Maybe I'm reading into it a bit, but I doubt the guy is so obtuse that he doesn't realize there's enough money to go around for the various forms of locomotion. I think this is just some defensive posturing he's doing in public to try and paint his company's products in a better light against the soon-to-be competition.
Here's what I see:
1) iRobot is a major supplier of defense and security robots currently in use by the US military.
2) iRobot's entire lineup is based on wheeled or treaded robots. There's no indications of them being anywhere close to fielding a walking robot of any sort.
3) Meanwhile, Boston Dynamics, a small company that wasn't yet a credible threat, has been working on both bipedal and quadrupedal robots for DARPA that are to the point where they're being field tested by the military.
4) Then, Google bought Boston Dynamics, meaning it suddenly has far more resources available to it than before, making them a much more credible threat.
5) And now, shortly thereafter, iRobot's CEO suddenly comes out trashing the technology used by the competition, just as that technology is reaching a point where it can start entering the market.
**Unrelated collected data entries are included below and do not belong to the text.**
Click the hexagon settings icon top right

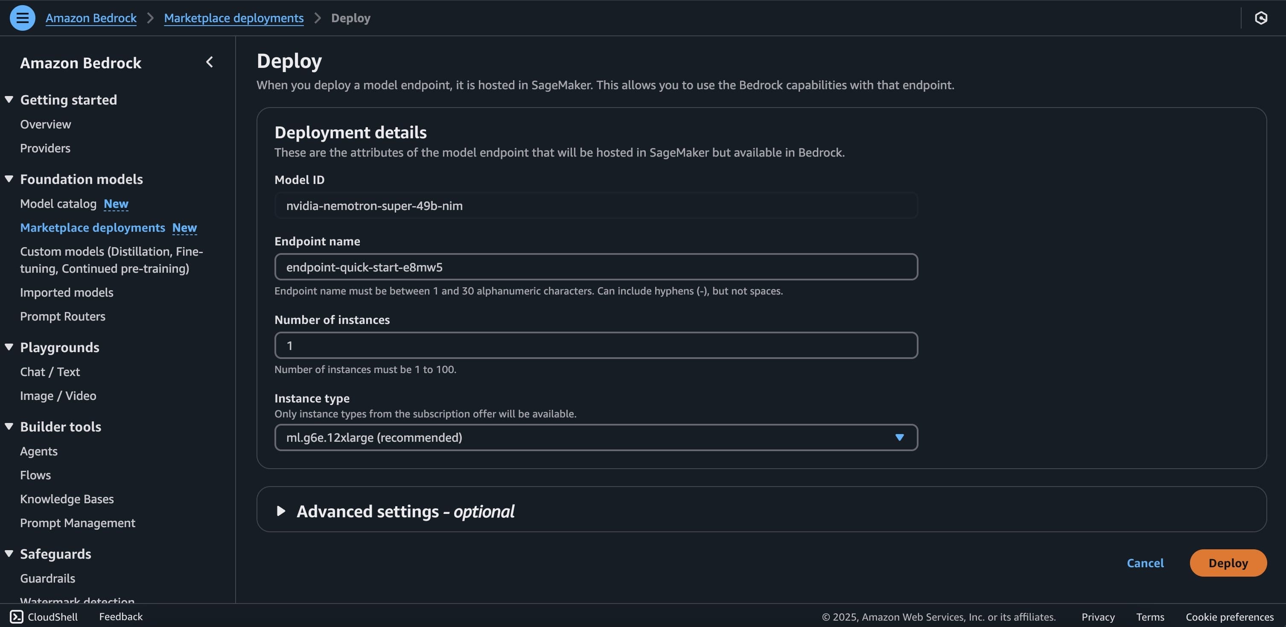(1261, 18)
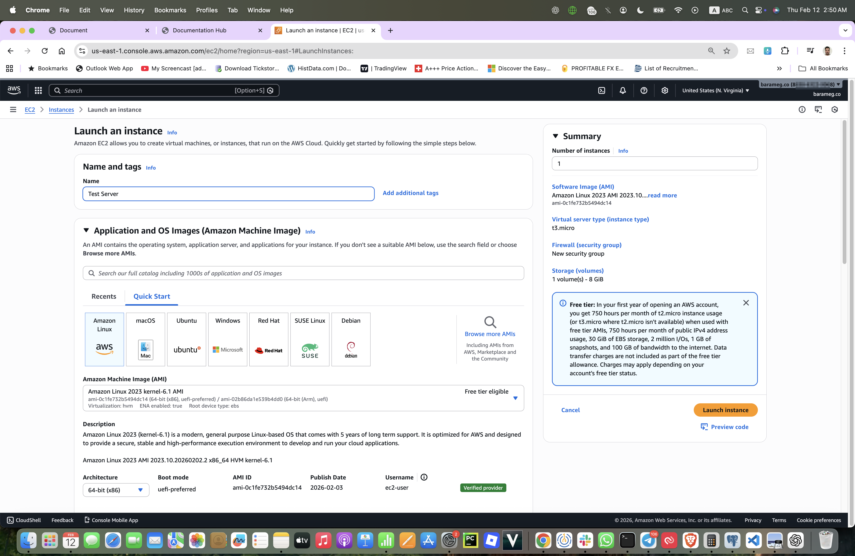This screenshot has height=556, width=855.
Task: Click Add additional tags link
Action: click(410, 193)
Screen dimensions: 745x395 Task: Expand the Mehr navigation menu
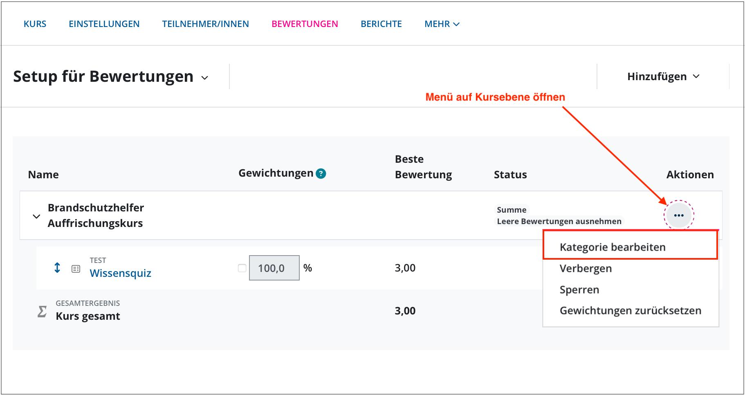tap(442, 24)
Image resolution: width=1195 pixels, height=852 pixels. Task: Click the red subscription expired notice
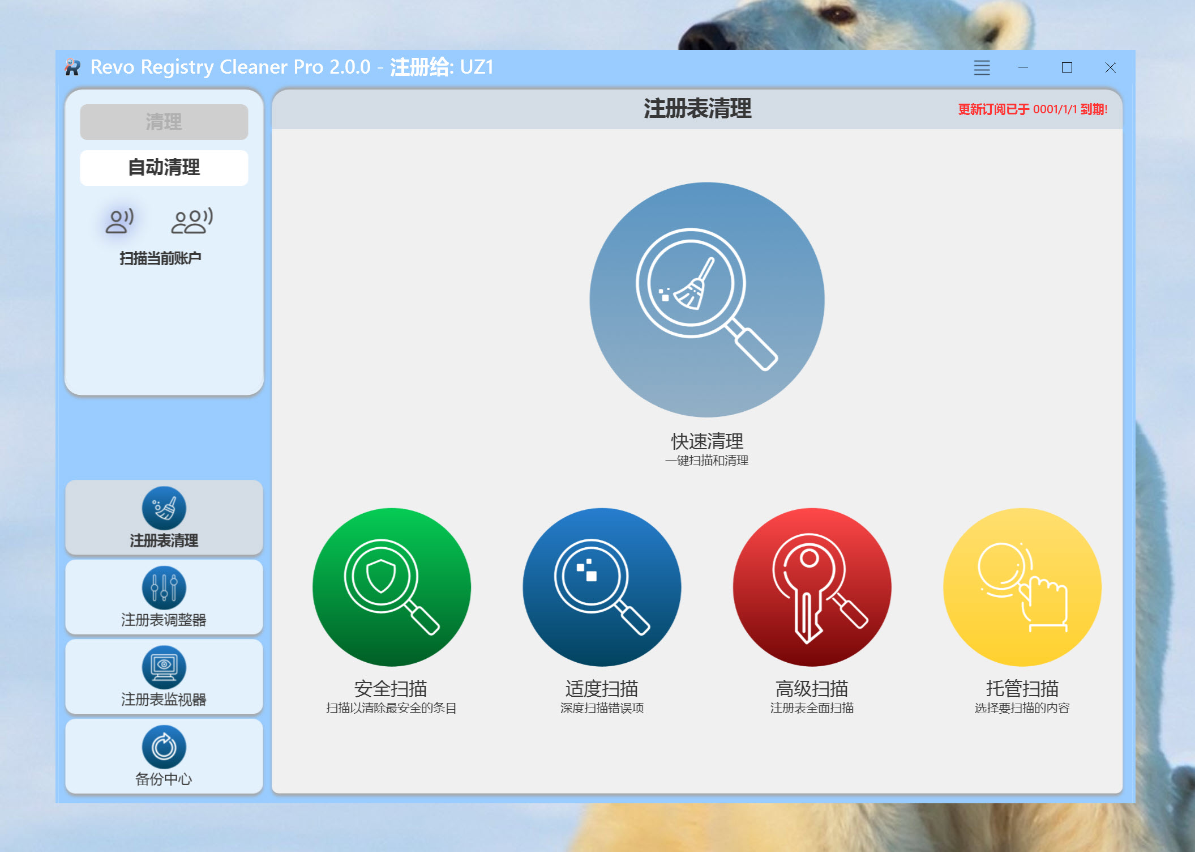tap(1032, 109)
As I said, I might be reading into it a bit, but the timing and notions just seem weird. For instance, going back to the summary (emphasis mine):
The reason it has taken so long for the robotics industry to move forward is because people keep trying to make something that is cool but difficult to achieve, rather than trying to find solutions to actual human problems.
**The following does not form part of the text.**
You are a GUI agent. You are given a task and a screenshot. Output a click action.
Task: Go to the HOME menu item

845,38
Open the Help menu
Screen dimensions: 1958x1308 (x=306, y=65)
This is pretty clearly posturing on his part, since he has to be aware that none of his Roomba products can navigate stairs, an extremely basic and common component of building interiors. It's obvious that his products are not offering "solutions to actual human problems", or at least not to all of the problems, and he's scared that others will realize it too. It's good that he is, since his company isn't set up to deal with it, from what we know publicly.